Bios, mythoi and women entrepreneurs: A Wynterian analysis of the intersectional impacts of the COVID-19 pandemic on self-employed women and women-owned businesses

INTERNATIONAL SMALL BUSINESS JOURNAL · 2020
被引 74
人大 A-ABS 3

中文导读

借鉴Sylvia Wynter的哲学理论,从生物与意义双重维度,结合种族、阶级和性别交叉视角,分析新冠疫情对英国自雇女性和女性所有企业的不平等影响,指出社会不平等加剧了边缘化创业者的脆弱性。

Abstract

Decolonial philosopher Sylvia Wynter theorises the human animal as formed by both bios and mythoi, or matter and meaning. This article adopts this ontological perspective to explore the effects of the COVID-19 crisis on UK self-employed women and women-owned businesses through an intersectional lens accounting for race, class and gender.
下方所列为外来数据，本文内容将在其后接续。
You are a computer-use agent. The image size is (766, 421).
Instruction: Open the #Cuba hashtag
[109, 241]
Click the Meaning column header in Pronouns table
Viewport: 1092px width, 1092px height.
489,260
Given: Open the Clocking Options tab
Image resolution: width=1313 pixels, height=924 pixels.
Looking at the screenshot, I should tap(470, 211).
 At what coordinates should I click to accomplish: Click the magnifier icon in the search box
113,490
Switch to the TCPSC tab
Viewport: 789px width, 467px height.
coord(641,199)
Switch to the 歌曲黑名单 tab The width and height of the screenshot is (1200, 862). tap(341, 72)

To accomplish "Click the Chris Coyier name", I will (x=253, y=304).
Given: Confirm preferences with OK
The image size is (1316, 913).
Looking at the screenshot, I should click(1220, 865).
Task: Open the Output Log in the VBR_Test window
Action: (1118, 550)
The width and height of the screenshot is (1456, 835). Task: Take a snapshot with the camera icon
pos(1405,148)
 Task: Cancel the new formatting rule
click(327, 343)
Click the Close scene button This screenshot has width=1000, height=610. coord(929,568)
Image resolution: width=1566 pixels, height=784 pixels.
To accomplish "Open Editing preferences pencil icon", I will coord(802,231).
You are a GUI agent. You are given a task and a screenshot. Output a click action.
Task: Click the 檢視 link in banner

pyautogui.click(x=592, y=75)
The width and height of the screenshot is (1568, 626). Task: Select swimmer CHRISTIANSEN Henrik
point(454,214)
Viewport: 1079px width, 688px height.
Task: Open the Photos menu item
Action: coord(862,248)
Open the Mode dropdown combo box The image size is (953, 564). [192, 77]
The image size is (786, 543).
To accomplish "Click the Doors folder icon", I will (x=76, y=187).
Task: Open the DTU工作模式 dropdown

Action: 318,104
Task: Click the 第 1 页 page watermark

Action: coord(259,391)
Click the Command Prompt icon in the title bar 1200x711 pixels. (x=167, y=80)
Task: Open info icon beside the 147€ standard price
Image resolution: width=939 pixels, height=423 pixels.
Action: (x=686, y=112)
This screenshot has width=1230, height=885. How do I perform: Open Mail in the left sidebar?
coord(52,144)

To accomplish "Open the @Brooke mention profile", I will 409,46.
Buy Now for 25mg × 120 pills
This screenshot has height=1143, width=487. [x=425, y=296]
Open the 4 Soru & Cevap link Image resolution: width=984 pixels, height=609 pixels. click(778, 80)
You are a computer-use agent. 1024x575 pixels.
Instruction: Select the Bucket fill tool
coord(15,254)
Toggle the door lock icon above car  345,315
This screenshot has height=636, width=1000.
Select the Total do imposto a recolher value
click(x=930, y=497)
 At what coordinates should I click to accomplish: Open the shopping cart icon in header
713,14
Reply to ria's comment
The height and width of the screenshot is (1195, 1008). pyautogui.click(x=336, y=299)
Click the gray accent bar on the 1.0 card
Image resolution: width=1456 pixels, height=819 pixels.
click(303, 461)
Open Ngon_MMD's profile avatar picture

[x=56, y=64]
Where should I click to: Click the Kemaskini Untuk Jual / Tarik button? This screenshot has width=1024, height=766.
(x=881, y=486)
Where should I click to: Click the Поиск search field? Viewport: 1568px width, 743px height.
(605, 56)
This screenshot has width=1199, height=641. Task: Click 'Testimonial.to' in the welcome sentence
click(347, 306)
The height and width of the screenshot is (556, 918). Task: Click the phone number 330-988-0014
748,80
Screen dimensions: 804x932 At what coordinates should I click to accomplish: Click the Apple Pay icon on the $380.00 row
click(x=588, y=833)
We argue that unequal health outcomes from COVID-19 are not solely biological; rather, they are also the outcome of social inequalities. Drawing upon the Wynterian elaboration of Fanon’s work on sociogeny – the shaping of the embodied human experience by the norms of given society – to explain this phenomenon, we contend that the same inequalities emerging in health outcomes will be reflected in entrepreneurship and self-employment. Drawing on Labour Force Survey data for the past decade, we peer through the Wynterian prism of bios and mythoi to argue that marginalised entrepreneurs are likely to experience extreme precarity due to COVID-19 and so require targeted support.